- Opening Delimiter -

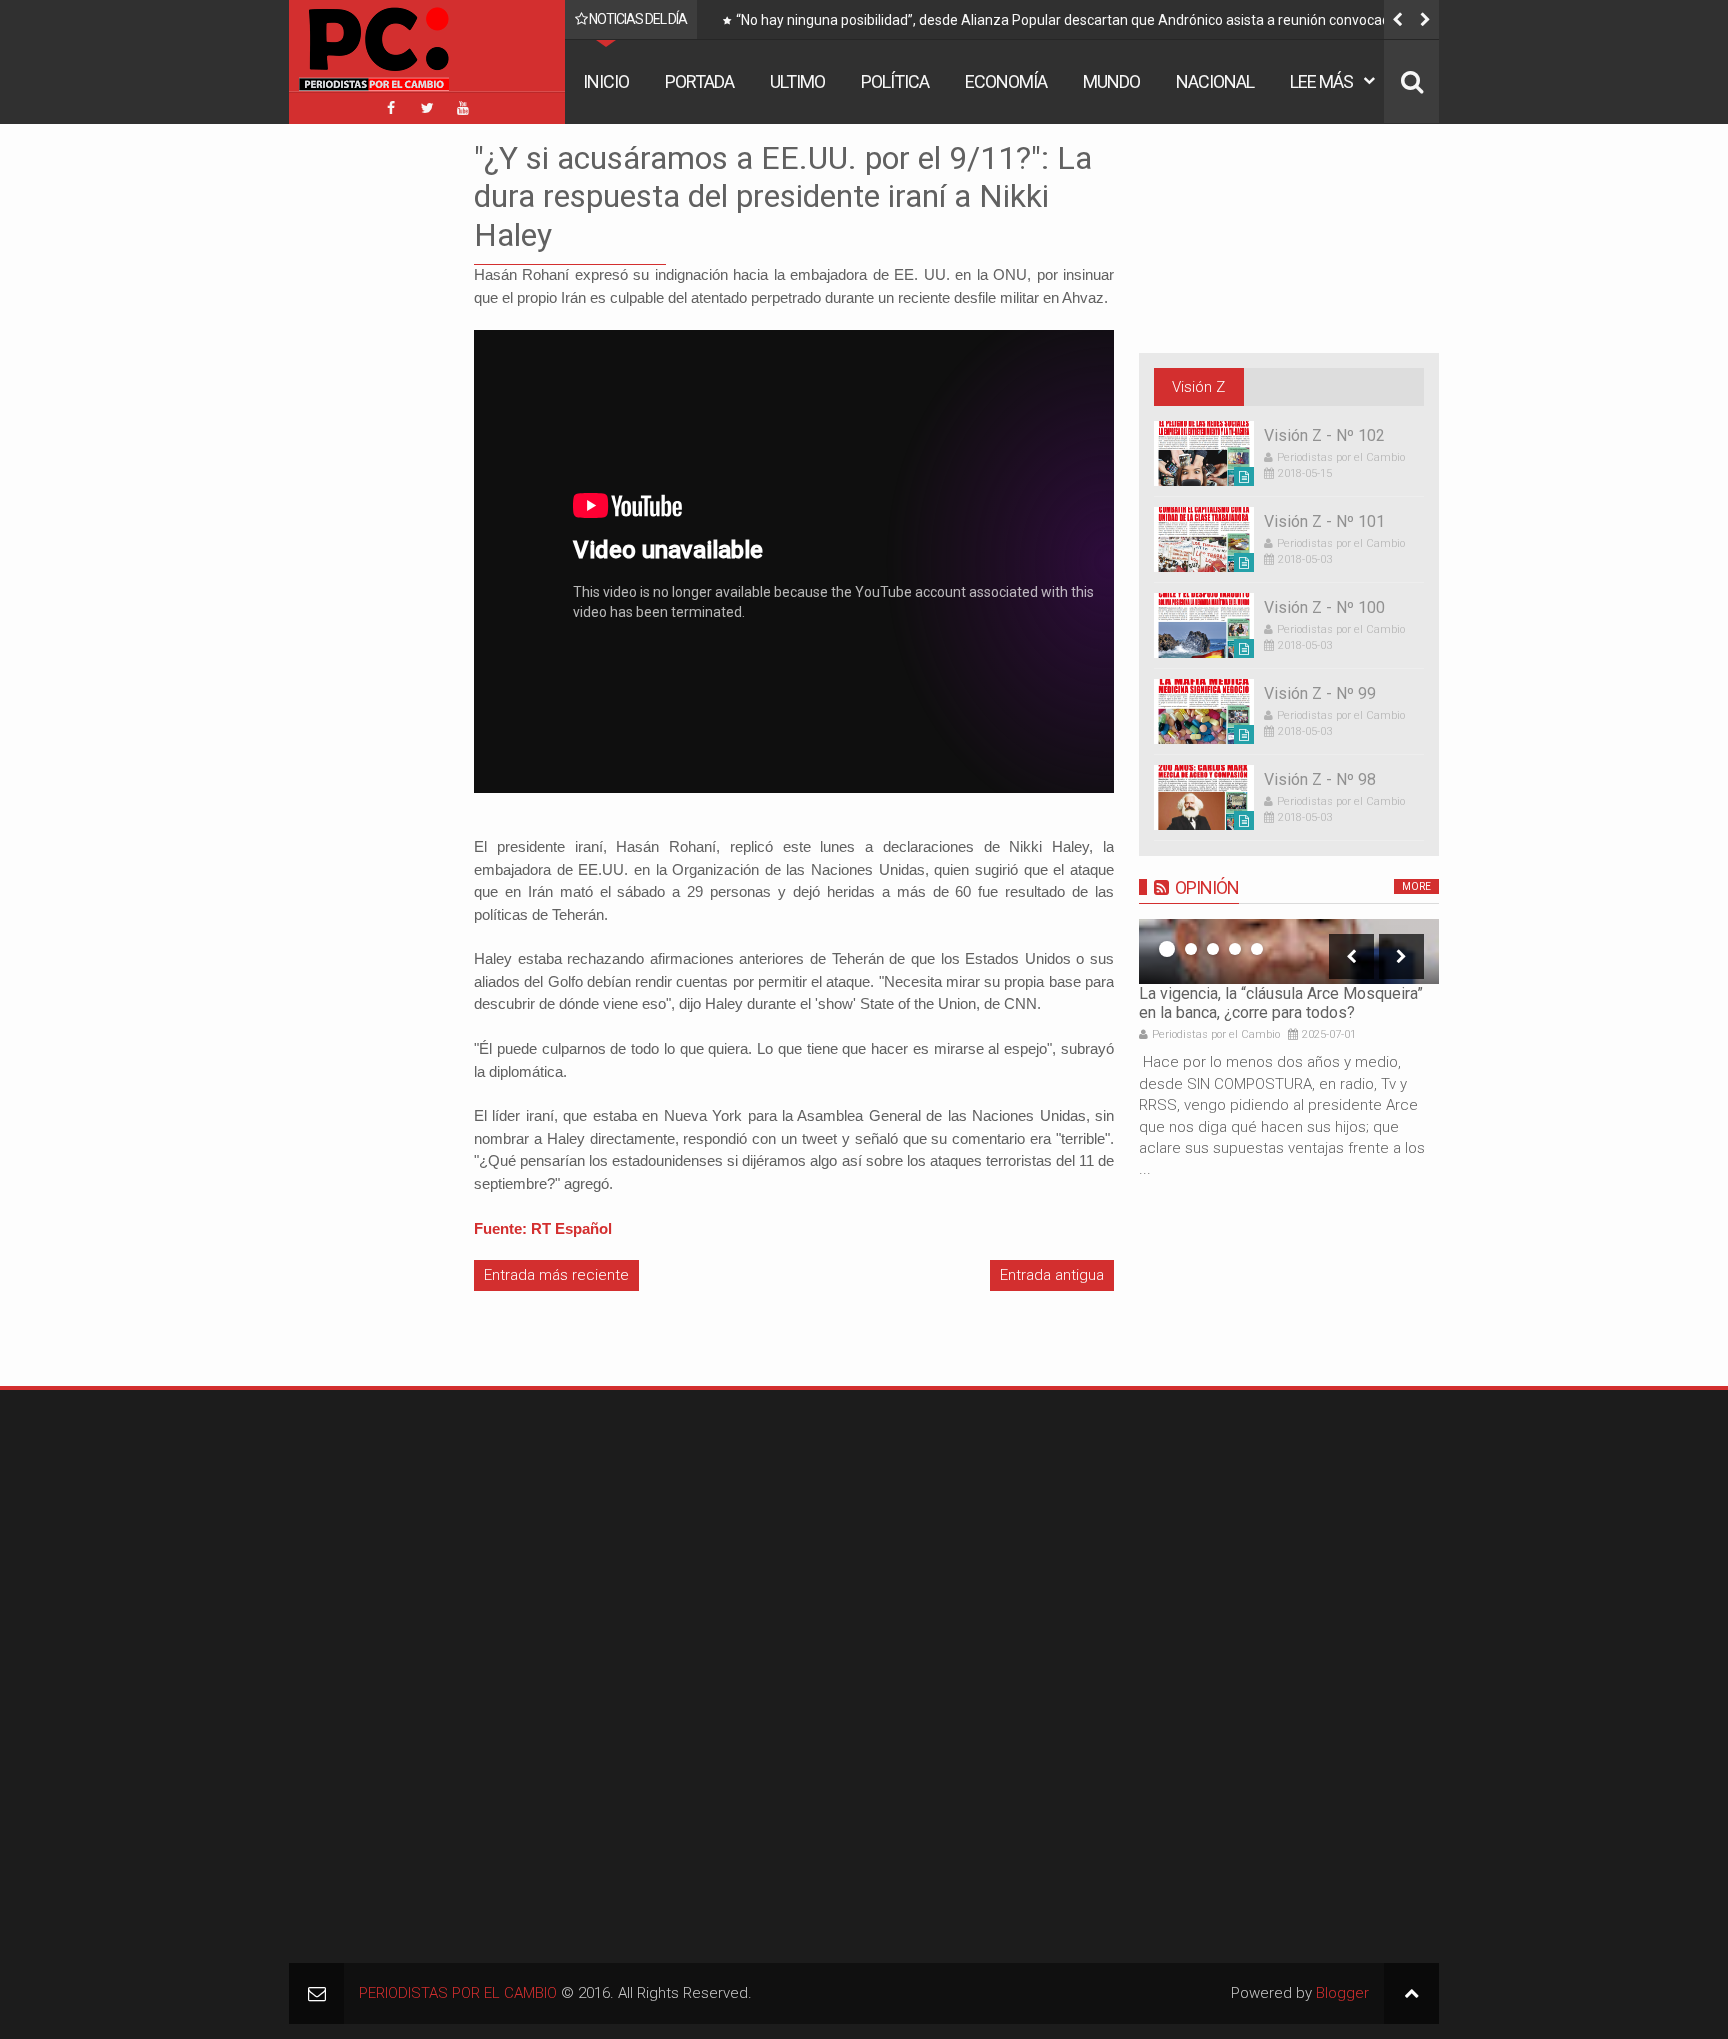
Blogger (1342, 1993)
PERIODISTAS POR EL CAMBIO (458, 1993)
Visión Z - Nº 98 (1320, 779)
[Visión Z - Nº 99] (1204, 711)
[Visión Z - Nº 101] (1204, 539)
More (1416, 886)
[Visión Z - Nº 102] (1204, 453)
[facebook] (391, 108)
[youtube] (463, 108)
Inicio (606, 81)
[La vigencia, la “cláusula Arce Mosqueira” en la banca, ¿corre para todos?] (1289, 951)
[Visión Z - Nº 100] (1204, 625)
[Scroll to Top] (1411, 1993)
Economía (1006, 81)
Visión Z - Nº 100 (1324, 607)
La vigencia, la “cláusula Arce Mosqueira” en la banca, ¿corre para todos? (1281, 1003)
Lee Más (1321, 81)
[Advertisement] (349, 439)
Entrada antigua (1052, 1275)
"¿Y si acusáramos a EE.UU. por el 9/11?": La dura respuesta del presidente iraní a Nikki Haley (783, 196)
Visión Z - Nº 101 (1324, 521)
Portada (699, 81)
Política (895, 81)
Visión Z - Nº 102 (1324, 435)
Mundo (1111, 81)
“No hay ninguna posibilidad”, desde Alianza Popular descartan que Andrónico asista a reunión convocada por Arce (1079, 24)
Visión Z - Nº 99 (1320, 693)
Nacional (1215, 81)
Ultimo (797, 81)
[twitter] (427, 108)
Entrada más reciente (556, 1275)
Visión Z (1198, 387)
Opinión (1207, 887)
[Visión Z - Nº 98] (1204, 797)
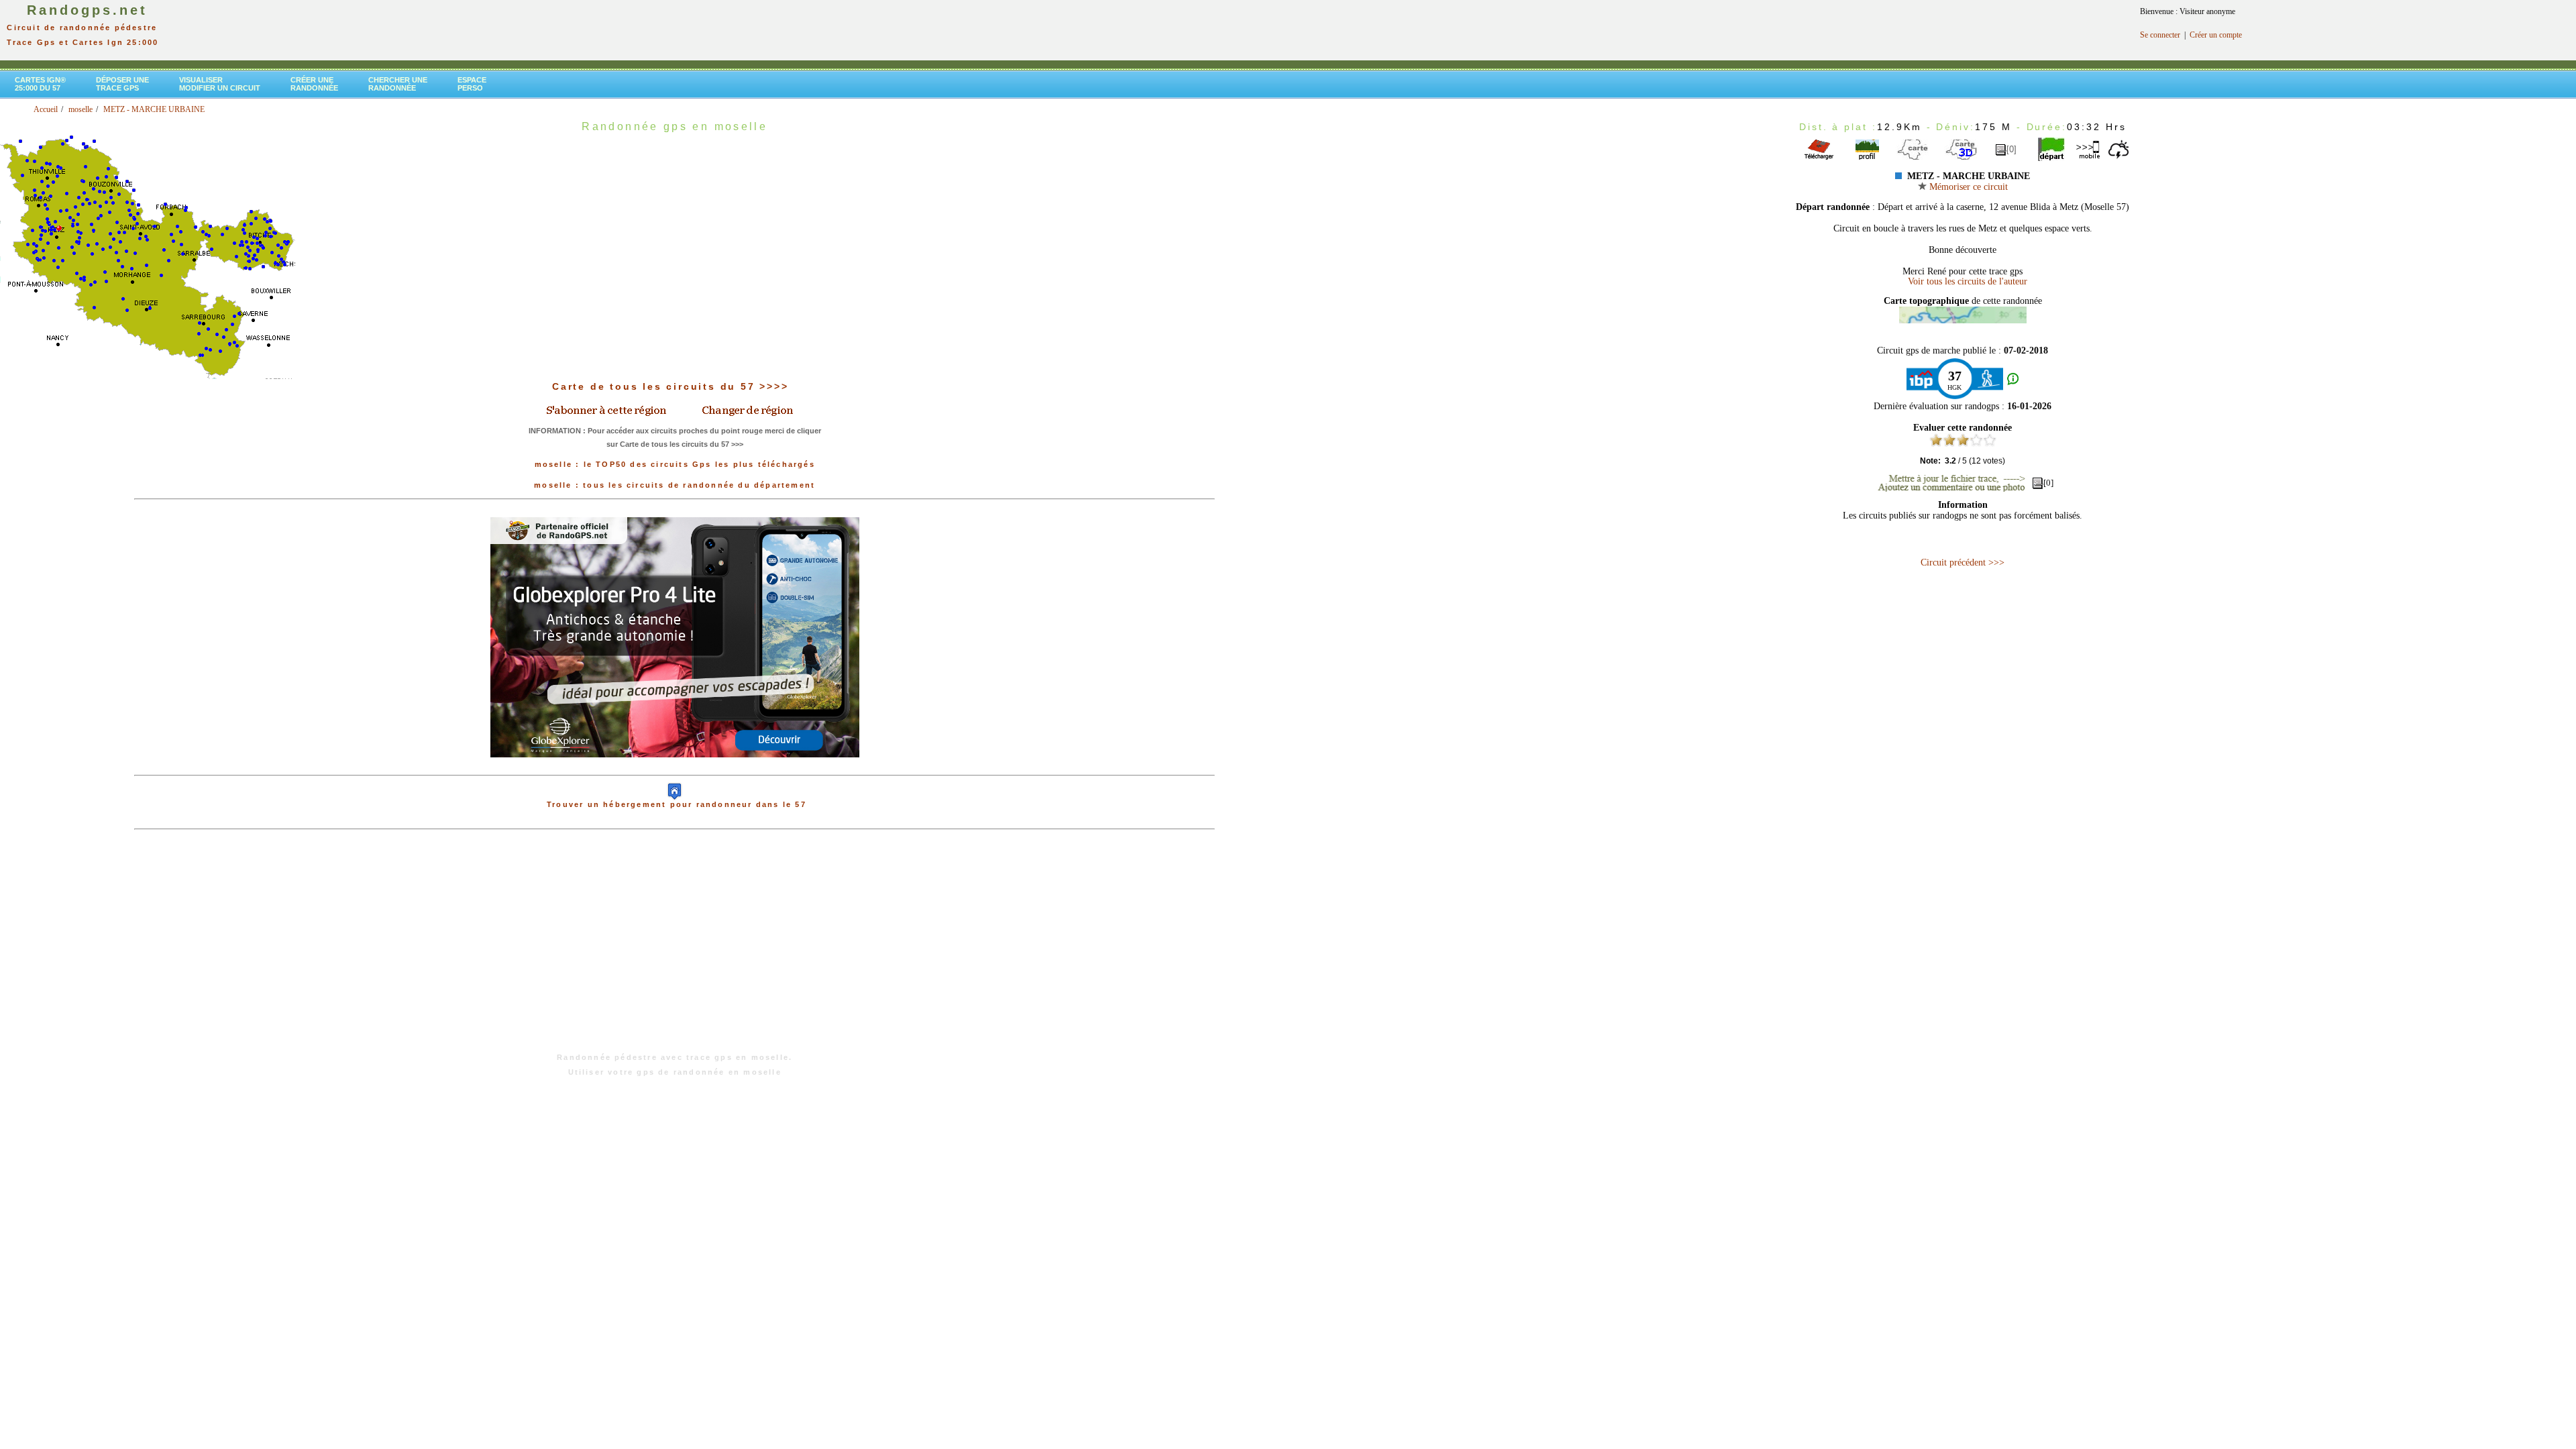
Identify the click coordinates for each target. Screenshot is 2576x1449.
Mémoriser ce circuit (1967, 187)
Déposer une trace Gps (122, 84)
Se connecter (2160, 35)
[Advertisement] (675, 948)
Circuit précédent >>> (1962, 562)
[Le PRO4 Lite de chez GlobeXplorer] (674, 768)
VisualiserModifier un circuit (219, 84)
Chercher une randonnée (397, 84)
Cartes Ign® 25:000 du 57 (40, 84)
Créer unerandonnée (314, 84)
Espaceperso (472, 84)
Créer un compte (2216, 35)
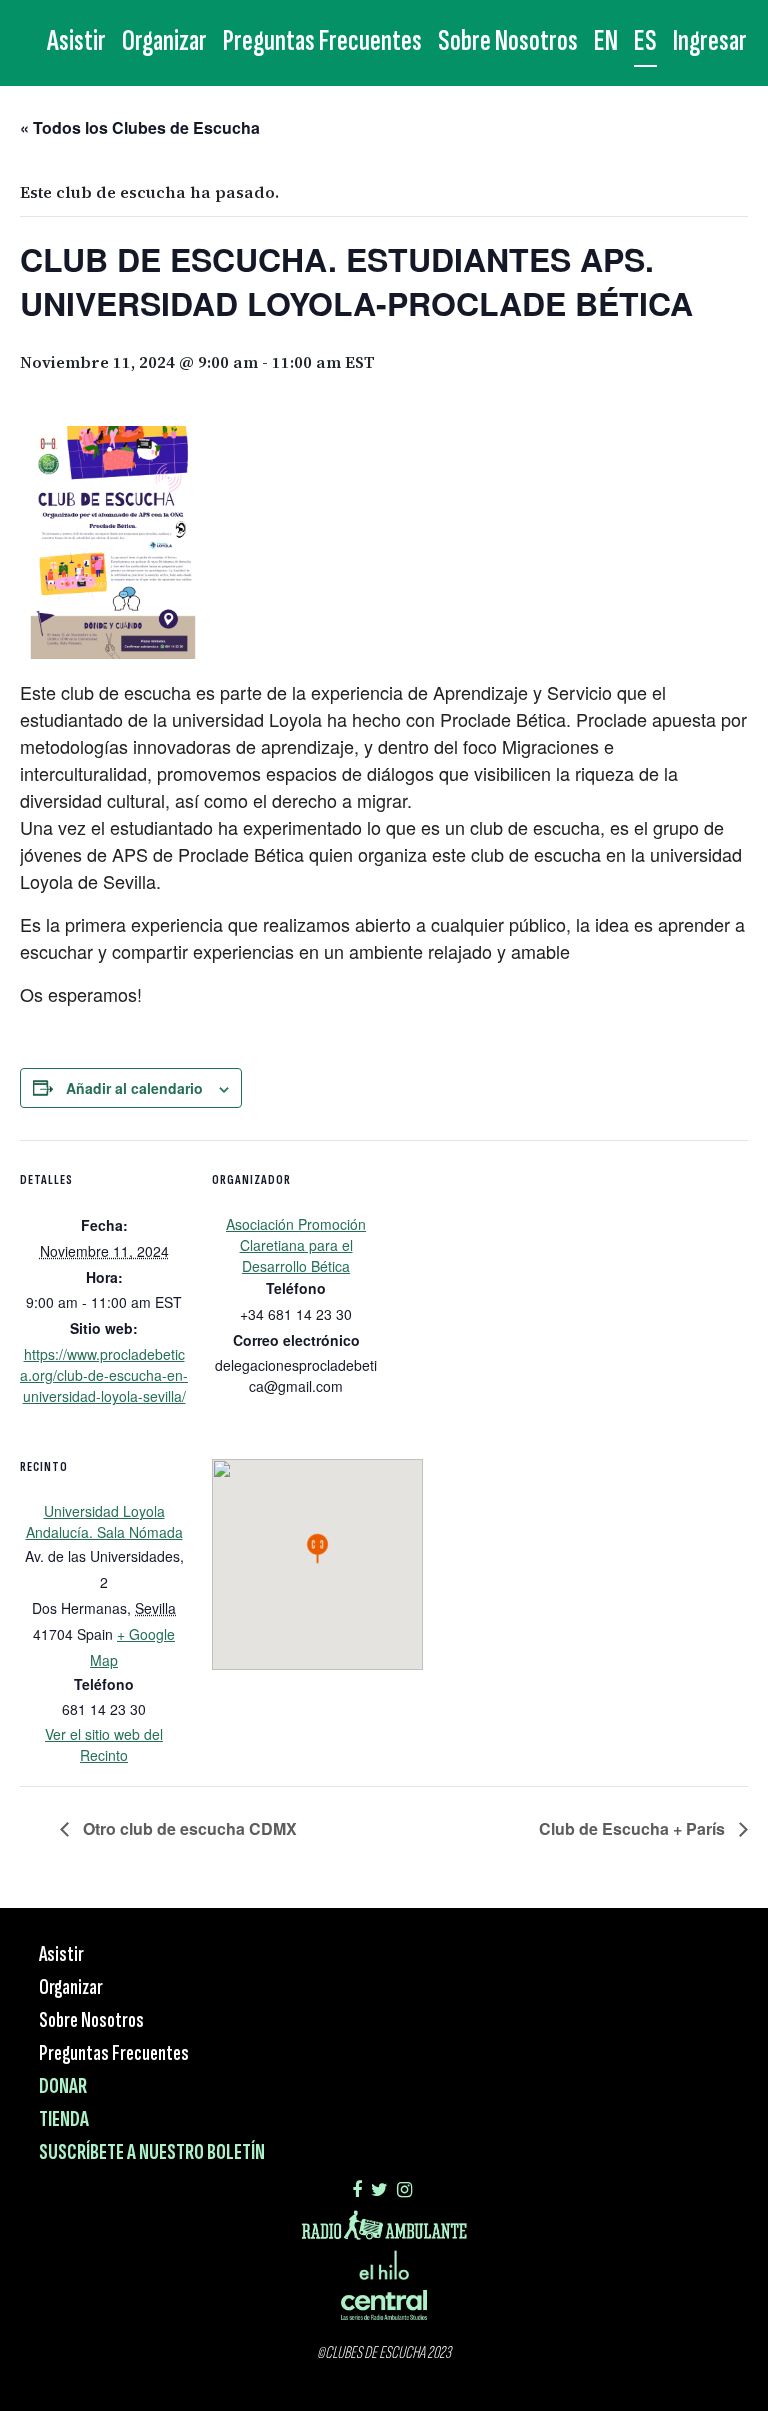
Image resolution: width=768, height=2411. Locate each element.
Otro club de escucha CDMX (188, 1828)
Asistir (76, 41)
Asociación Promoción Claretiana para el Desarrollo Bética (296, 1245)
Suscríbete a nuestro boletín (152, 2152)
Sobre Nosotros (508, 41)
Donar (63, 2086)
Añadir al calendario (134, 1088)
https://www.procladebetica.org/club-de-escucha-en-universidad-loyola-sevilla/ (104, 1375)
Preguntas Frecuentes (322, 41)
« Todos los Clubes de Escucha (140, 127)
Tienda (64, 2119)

- Closing Delimiter -

> **What is needed**
Each entry needs to be returned verbatim, with its pictures left out.

> **Task answer**
Blogger (1342, 1993)
PERIODISTAS POR EL CAMBIO (458, 1993)
Visión Z - Nº 98 (1320, 779)
[Visión Z - Nº 99] (1204, 711)
[Visión Z - Nº 101] (1204, 539)
More (1416, 886)
[Visión Z - Nº 102] (1204, 453)
[facebook] (391, 108)
[youtube] (463, 108)
Inicio (606, 81)
[La vigencia, la “cláusula Arce Mosqueira” en la banca, ¿corre para todos?] (1289, 951)
[Visión Z - Nº 100] (1204, 625)
[Scroll to Top] (1411, 1993)
Economía (1006, 81)
Visión Z - Nº 100 (1324, 607)
La vigencia, la “cláusula Arce Mosqueira” en la banca, ¿corre para todos? (1281, 1003)
Lee Más (1321, 81)
[Advertisement] (349, 439)
Entrada antigua (1052, 1275)
"¿Y si acusáramos a EE.UU. por el 9/11?": La dura respuesta del presidente iraní a Nikki Haley (783, 196)
Visión Z - Nº 101 (1324, 521)
Portada (699, 81)
Política (895, 81)
Visión Z - Nº 102 (1324, 435)
Mundo (1111, 81)
“No hay ninguna posibilidad”, desde Alianza Popular descartan que Andrónico asista a reunión convocada por Arce (1079, 24)
Visión Z - Nº 99 (1320, 693)
Nacional (1215, 81)
Ultimo (797, 81)
[twitter] (427, 108)
Entrada más reciente (556, 1275)
Visión Z (1198, 387)
Opinión (1207, 887)
[Visión Z - Nº 98] (1204, 797)
Identify the click coordinates for each target. Screenshot is 2576x1449.
Mémoriser ce circuit (1967, 187)
Déposer une trace Gps (122, 84)
Se connecter (2160, 35)
[Advertisement] (675, 948)
Circuit précédent >>> (1962, 562)
[Le PRO4 Lite de chez GlobeXplorer] (674, 768)
VisualiserModifier un circuit (219, 84)
Chercher une randonnée (397, 84)
Cartes Ign® 25:000 du 57 (40, 84)
Créer unerandonnée (314, 84)
Espaceperso (472, 84)
Créer un compte (2216, 35)
Image resolution: width=768, height=2411. Locate each element.
Otro club de escucha CDMX (188, 1828)
Asistir (76, 41)
Asociación Promoción Claretiana para el Desarrollo Bética (296, 1245)
Suscríbete a nuestro boletín (152, 2152)
Sobre Nosotros (508, 41)
Donar (63, 2086)
Añadir al calendario (134, 1088)
https://www.procladebetica.org/club-de-escucha-en-universidad-loyola-sevilla/ (104, 1375)
Preguntas Frecuentes (322, 41)
« Todos los Clubes de Escucha (140, 127)
Tienda (64, 2119)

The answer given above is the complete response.